Next erhöht Preise außerhalb Europas aufgrund von Nahostkonflikt
Wichtige Fakten
- • Next erwartet 47 Mio. Pfund Mehrkosten durch Nahostkonflikt.
- • Preiserhöhungen von bis zu 8% in Ländern außerhalb Europas ab Mai.
- • UK-Preise steigen nur um 0,6%, da Kosteneinsparungen greifen.
- • Kraftstoffpreise explodierten nahe der Straße von Hormuz.
- • Next erhöht Gewinnprognose auf 1,22 Mrd. Pfund.
Next zieht Konsequenzen aus Nahost-Krieg
Der Mode- und Einrichtungskonzern Next kündigt Preiserhöhungen von bis zu 8% in Ländern außerhalb Europas an. Grund ist die Eskalation des US-Israel-Iran-Konflikts, die zu explodierenden Treibstoffpreisen und Störungen in den globalen Lieferketten führt. Das Unternehmen beziffert die extra Kosten für 2024 auf 47 Millionen Pfund.
Maßnahmen zur Kostensenkung
Next plant, diese Mehrbelastung durch Preiserhöhungen und Einsparungen auszugleichen. In Großbritannien sollen die Preise lediglich um 0,6% steigen – bedingt durch günstigere Fabrikpreise. In Europa gleichen Wechselkursgewinne die Kostensteigerungen aus, weshalb dort keine Preisanpassungen erforderlich sind. Weltweit bleibt Next bei Preisanhebungen unter 8%.

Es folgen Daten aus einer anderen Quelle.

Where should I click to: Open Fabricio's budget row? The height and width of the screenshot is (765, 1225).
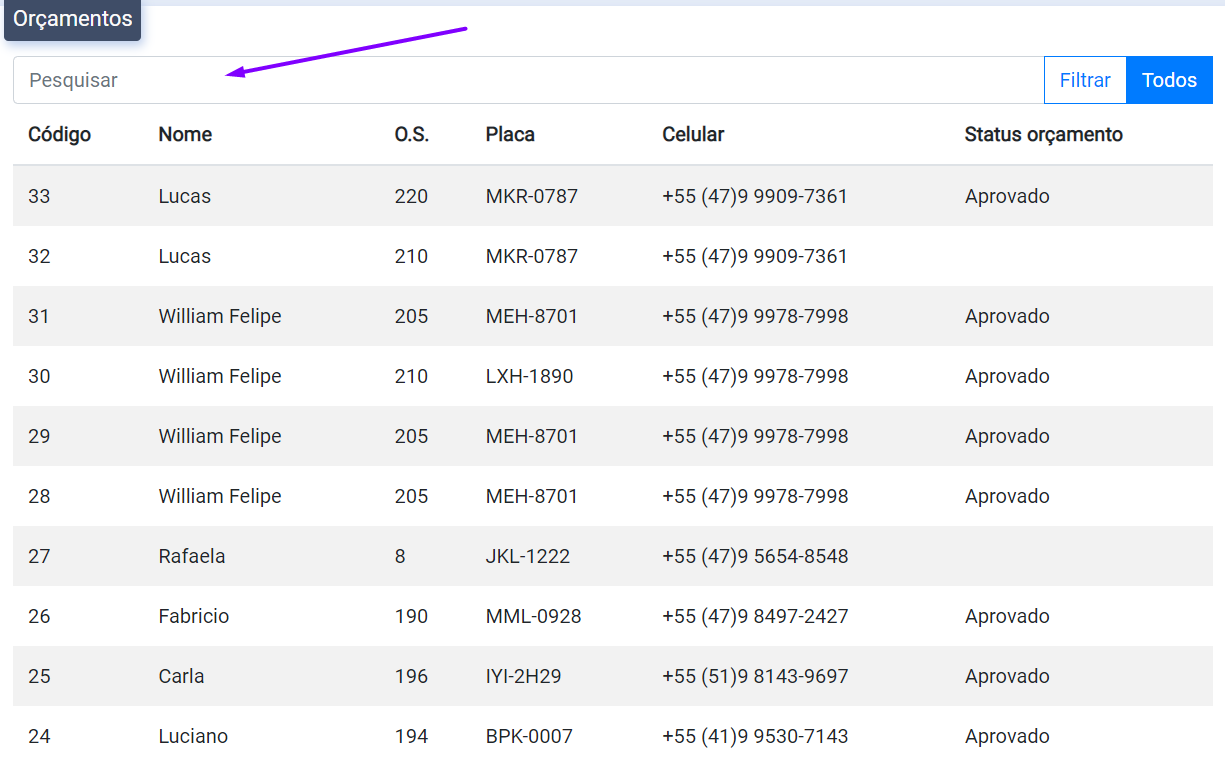pyautogui.click(x=193, y=616)
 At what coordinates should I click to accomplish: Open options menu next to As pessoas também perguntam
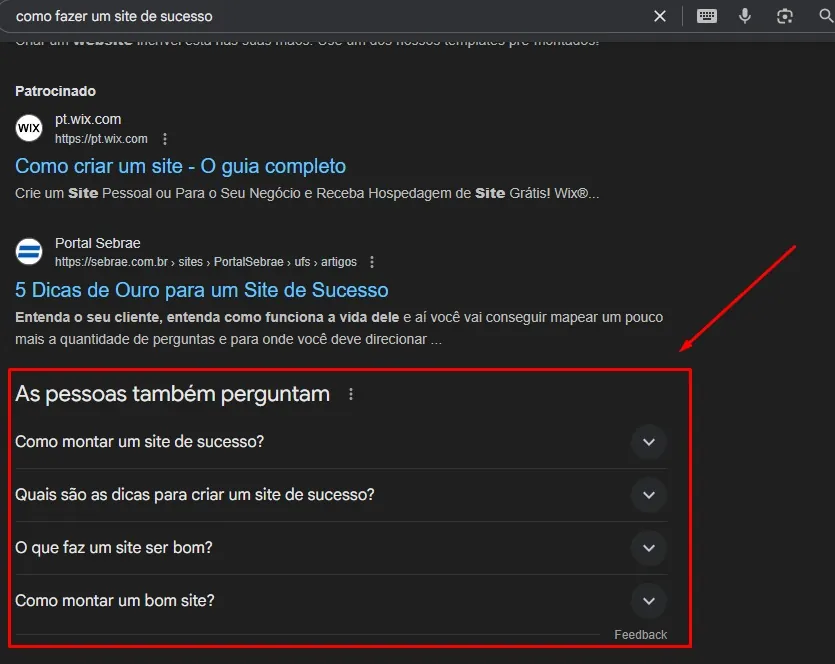coord(350,394)
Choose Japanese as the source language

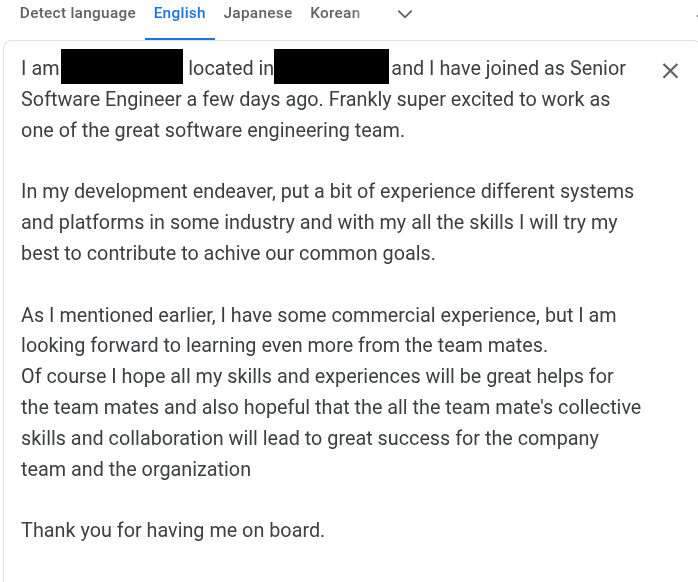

Geschäftsentwicklung trotz Krise
Trotz des Konflikts verzeichnet Next ein starkes erstes Quartal mit einem Umsatzplus von 6,2% bei vollpreisigen Artikeln. Der Konzern hob seine Gewinnprognose für das Gesamtjahr auf 1,22 Milliarden Pfund an. Negativ entwickelt sich der Aktienkurs, der um 5% gefallen ist. Auch andere Moderiesen wie H&M und Pandora warnen vor anhaltenden Belastungen durch den Nahost-Krieg.